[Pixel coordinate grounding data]

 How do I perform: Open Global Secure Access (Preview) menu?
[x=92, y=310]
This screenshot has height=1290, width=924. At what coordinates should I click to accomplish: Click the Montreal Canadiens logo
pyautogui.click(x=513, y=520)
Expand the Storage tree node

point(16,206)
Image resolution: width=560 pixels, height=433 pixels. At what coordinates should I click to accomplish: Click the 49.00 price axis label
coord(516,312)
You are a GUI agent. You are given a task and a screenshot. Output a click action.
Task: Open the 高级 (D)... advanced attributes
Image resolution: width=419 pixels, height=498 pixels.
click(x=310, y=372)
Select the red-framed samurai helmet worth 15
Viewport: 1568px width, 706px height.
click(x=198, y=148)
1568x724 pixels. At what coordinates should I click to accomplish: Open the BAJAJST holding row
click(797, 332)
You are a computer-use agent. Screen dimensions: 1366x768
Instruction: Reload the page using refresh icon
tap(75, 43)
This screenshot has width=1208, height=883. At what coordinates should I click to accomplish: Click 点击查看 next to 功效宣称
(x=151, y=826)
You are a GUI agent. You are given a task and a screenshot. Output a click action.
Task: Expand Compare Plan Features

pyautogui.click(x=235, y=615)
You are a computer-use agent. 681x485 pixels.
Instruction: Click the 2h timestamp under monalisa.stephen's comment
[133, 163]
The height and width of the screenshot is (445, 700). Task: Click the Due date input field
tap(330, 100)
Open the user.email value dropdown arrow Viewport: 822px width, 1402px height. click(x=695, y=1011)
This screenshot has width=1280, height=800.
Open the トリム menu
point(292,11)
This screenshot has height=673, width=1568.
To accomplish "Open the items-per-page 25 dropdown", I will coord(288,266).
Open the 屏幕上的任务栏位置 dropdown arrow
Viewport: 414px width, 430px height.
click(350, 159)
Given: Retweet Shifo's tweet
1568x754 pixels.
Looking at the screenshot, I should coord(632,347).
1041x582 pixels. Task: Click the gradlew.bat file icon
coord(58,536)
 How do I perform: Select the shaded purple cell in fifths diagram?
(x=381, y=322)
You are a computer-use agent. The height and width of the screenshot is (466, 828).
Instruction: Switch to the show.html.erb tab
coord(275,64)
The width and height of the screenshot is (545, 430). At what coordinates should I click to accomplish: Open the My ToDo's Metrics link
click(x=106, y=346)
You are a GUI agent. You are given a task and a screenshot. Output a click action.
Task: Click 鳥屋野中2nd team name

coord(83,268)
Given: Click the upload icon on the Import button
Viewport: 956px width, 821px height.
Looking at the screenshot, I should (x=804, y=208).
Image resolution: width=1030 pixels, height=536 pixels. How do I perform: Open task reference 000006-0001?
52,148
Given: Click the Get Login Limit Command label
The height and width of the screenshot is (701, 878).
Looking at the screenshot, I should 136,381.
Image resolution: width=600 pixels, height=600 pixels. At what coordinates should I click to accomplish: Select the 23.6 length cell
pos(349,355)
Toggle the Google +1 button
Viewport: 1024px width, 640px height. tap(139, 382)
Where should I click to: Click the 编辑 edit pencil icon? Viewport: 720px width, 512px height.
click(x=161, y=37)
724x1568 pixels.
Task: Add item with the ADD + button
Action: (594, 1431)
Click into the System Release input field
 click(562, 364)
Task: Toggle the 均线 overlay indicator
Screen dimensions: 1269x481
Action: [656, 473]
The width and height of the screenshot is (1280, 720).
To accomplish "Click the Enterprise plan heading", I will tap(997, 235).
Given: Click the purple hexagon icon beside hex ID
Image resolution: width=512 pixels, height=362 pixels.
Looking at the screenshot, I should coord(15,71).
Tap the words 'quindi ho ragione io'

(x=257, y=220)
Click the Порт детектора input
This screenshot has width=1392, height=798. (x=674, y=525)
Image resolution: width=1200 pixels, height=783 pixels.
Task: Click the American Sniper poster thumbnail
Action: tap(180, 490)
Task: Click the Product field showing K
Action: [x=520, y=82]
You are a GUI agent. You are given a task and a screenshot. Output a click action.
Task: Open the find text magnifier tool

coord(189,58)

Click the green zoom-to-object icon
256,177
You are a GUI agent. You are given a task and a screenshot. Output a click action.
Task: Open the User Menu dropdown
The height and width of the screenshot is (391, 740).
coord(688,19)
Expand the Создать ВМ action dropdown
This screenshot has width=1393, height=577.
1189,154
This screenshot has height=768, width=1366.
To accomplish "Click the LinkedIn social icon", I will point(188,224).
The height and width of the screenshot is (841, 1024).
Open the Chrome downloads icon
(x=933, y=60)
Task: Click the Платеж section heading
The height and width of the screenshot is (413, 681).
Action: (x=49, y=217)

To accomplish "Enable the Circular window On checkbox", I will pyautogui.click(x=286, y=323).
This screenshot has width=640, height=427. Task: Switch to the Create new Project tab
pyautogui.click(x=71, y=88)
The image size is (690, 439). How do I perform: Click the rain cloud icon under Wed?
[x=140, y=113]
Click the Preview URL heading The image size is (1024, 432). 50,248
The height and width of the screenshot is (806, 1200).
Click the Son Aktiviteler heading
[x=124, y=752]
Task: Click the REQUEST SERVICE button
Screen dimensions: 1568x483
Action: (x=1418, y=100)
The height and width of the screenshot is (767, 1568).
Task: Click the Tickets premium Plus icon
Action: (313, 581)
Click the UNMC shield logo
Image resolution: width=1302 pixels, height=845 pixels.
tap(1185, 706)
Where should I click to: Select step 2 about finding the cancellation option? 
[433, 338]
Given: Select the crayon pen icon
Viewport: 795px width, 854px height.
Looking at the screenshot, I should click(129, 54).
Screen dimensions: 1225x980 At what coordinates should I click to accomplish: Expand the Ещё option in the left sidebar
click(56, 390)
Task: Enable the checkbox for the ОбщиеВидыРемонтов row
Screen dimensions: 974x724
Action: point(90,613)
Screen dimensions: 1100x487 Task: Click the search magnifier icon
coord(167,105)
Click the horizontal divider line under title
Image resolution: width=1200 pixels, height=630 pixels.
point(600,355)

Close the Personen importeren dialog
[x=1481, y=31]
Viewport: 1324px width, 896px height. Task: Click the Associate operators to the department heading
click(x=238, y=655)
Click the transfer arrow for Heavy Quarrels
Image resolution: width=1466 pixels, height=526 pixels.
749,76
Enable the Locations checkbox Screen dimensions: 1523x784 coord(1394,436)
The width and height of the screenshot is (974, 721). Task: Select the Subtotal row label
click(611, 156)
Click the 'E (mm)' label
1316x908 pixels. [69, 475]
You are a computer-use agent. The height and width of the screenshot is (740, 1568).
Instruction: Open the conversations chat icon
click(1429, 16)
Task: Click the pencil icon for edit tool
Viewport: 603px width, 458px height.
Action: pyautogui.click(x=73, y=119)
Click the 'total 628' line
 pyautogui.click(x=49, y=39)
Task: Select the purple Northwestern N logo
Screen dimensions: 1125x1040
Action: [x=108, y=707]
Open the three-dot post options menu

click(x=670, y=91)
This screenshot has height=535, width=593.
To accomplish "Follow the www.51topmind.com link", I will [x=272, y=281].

● Exercise brief: Write out every entry exactly as given.

● Worked solution:
 How do I perform: Open Global Secure Access (Preview) menu?
[x=92, y=310]
This screenshot has height=1290, width=924. At what coordinates should I click to accomplish: Click the Montreal Canadiens logo
pyautogui.click(x=513, y=520)
Expand the Storage tree node

point(16,206)
Image resolution: width=560 pixels, height=433 pixels. At what coordinates should I click to accomplish: Click the 49.00 price axis label
coord(516,312)
You are a GUI agent. You are given a task and a screenshot. Output a click action.
Task: Open the 高级 (D)... advanced attributes
Image resolution: width=419 pixels, height=498 pixels.
click(x=310, y=372)
Select the red-framed samurai helmet worth 15
Viewport: 1568px width, 706px height.
click(x=198, y=148)
1568x724 pixels. At what coordinates should I click to accomplish: Open the BAJAJST holding row
click(797, 332)
You are a computer-use agent. Screen dimensions: 1366x768
Instruction: Reload the page using refresh icon
tap(75, 43)
This screenshot has width=1208, height=883. At what coordinates should I click to accomplish: Click 点击查看 next to 功效宣称
(x=151, y=826)
You are a GUI agent. You are given a task and a screenshot. Output a click action.
Task: Expand Compare Plan Features

pyautogui.click(x=235, y=615)
You are a computer-use agent. 681x485 pixels.
Instruction: Click the 2h timestamp under monalisa.stephen's comment
[133, 163]
The height and width of the screenshot is (445, 700). Task: Click the Due date input field
tap(330, 100)
Open the user.email value dropdown arrow Viewport: 822px width, 1402px height. click(x=695, y=1011)
This screenshot has width=1280, height=800.
Open the トリム menu
point(292,11)
This screenshot has height=673, width=1568.
To accomplish "Open the items-per-page 25 dropdown", I will coord(288,266).
Open the 屏幕上的任务栏位置 dropdown arrow
Viewport: 414px width, 430px height.
click(350, 159)
Given: Retweet Shifo's tweet
1568x754 pixels.
Looking at the screenshot, I should coord(632,347).
1041x582 pixels. Task: Click the gradlew.bat file icon
coord(58,536)
 How do I perform: Select the shaded purple cell in fifths diagram?
(x=381, y=322)
You are a computer-use agent. The height and width of the screenshot is (466, 828).
Instruction: Switch to the show.html.erb tab
coord(275,64)
The width and height of the screenshot is (545, 430). At what coordinates should I click to accomplish: Open the My ToDo's Metrics link
click(x=106, y=346)
You are a GUI agent. You are given a task and a screenshot. Output a click action.
Task: Click 鳥屋野中2nd team name

coord(83,268)
Given: Click the upload icon on the Import button
Viewport: 956px width, 821px height.
Looking at the screenshot, I should (x=804, y=208).
Image resolution: width=1030 pixels, height=536 pixels. How do I perform: Open task reference 000006-0001?
52,148
Given: Click the Get Login Limit Command label
The height and width of the screenshot is (701, 878).
Looking at the screenshot, I should 136,381.
Image resolution: width=600 pixels, height=600 pixels. At what coordinates should I click to accomplish: Select the 23.6 length cell
pos(349,355)
Toggle the Google +1 button
Viewport: 1024px width, 640px height. tap(139, 382)
Where should I click to: Click the 编辑 edit pencil icon? Viewport: 720px width, 512px height.
click(x=161, y=37)
724x1568 pixels.
Task: Add item with the ADD + button
Action: (594, 1431)
Click into the System Release input field
 click(562, 364)
Task: Toggle the 均线 overlay indicator
Screen dimensions: 1269x481
Action: [656, 473]
The width and height of the screenshot is (1280, 720).
To accomplish "Click the Enterprise plan heading", I will tap(997, 235).
Given: Click the purple hexagon icon beside hex ID
Image resolution: width=512 pixels, height=362 pixels.
Looking at the screenshot, I should coord(15,71).
Tap the words 'quindi ho ragione io'

(x=257, y=220)
Click the Порт детектора input
This screenshot has width=1392, height=798. (x=674, y=525)
Image resolution: width=1200 pixels, height=783 pixels.
Task: Click the American Sniper poster thumbnail
Action: tap(180, 490)
Task: Click the Product field showing K
Action: [x=520, y=82]
You are a GUI agent. You are given a task and a screenshot. Output a click action.
Task: Open the find text magnifier tool

coord(189,58)

Click the green zoom-to-object icon
256,177
You are a GUI agent. You are given a task and a screenshot. Output a click action.
Task: Open the User Menu dropdown
The height and width of the screenshot is (391, 740).
coord(688,19)
Expand the Создать ВМ action dropdown
This screenshot has width=1393, height=577.
1189,154
This screenshot has height=768, width=1366.
To accomplish "Click the LinkedIn social icon", I will point(188,224).
The height and width of the screenshot is (841, 1024).
Open the Chrome downloads icon
(x=933, y=60)
Task: Click the Платеж section heading
The height and width of the screenshot is (413, 681).
Action: (x=49, y=217)

To accomplish "Enable the Circular window On checkbox", I will pyautogui.click(x=286, y=323).
This screenshot has width=640, height=427. Task: Switch to the Create new Project tab
pyautogui.click(x=71, y=88)
The image size is (690, 439). How do I perform: Click the rain cloud icon under Wed?
[x=140, y=113]
Click the Preview URL heading The image size is (1024, 432). 50,248
The height and width of the screenshot is (806, 1200).
Click the Son Aktiviteler heading
[x=124, y=752]
Task: Click the REQUEST SERVICE button
Screen dimensions: 1568x483
Action: (x=1418, y=100)
The height and width of the screenshot is (767, 1568).
Task: Click the Tickets premium Plus icon
Action: (313, 581)
Click the UNMC shield logo
Image resolution: width=1302 pixels, height=845 pixels.
tap(1185, 706)
Where should I click to: Select step 2 about finding the cancellation option? 
[433, 338]
Given: Select the crayon pen icon
Viewport: 795px width, 854px height.
Looking at the screenshot, I should click(129, 54).
Screen dimensions: 1225x980 At what coordinates should I click to accomplish: Expand the Ещё option in the left sidebar
click(56, 390)
Task: Enable the checkbox for the ОбщиеВидыРемонтов row
Screen dimensions: 974x724
Action: point(90,613)
Screen dimensions: 1100x487 Task: Click the search magnifier icon
coord(167,105)
Click the horizontal divider line under title
Image resolution: width=1200 pixels, height=630 pixels.
point(600,355)

Close the Personen importeren dialog
[x=1481, y=31]
Viewport: 1324px width, 896px height. Task: Click the Associate operators to the department heading
click(x=238, y=655)
Click the transfer arrow for Heavy Quarrels
Image resolution: width=1466 pixels, height=526 pixels.
749,76
Enable the Locations checkbox Screen dimensions: 1523x784 coord(1394,436)
The width and height of the screenshot is (974, 721). Task: Select the Subtotal row label
click(611, 156)
Click the 'E (mm)' label
1316x908 pixels. [69, 475]
You are a computer-use agent. The height and width of the screenshot is (740, 1568).
Instruction: Open the conversations chat icon
click(1429, 16)
Task: Click the pencil icon for edit tool
Viewport: 603px width, 458px height.
Action: pyautogui.click(x=73, y=119)
Click the 'total 628' line
 pyautogui.click(x=49, y=39)
Task: Select the purple Northwestern N logo
Screen dimensions: 1125x1040
Action: [x=108, y=707]
Open the three-dot post options menu

click(x=670, y=91)
This screenshot has height=535, width=593.
To accomplish "Follow the www.51topmind.com link", I will [x=272, y=281].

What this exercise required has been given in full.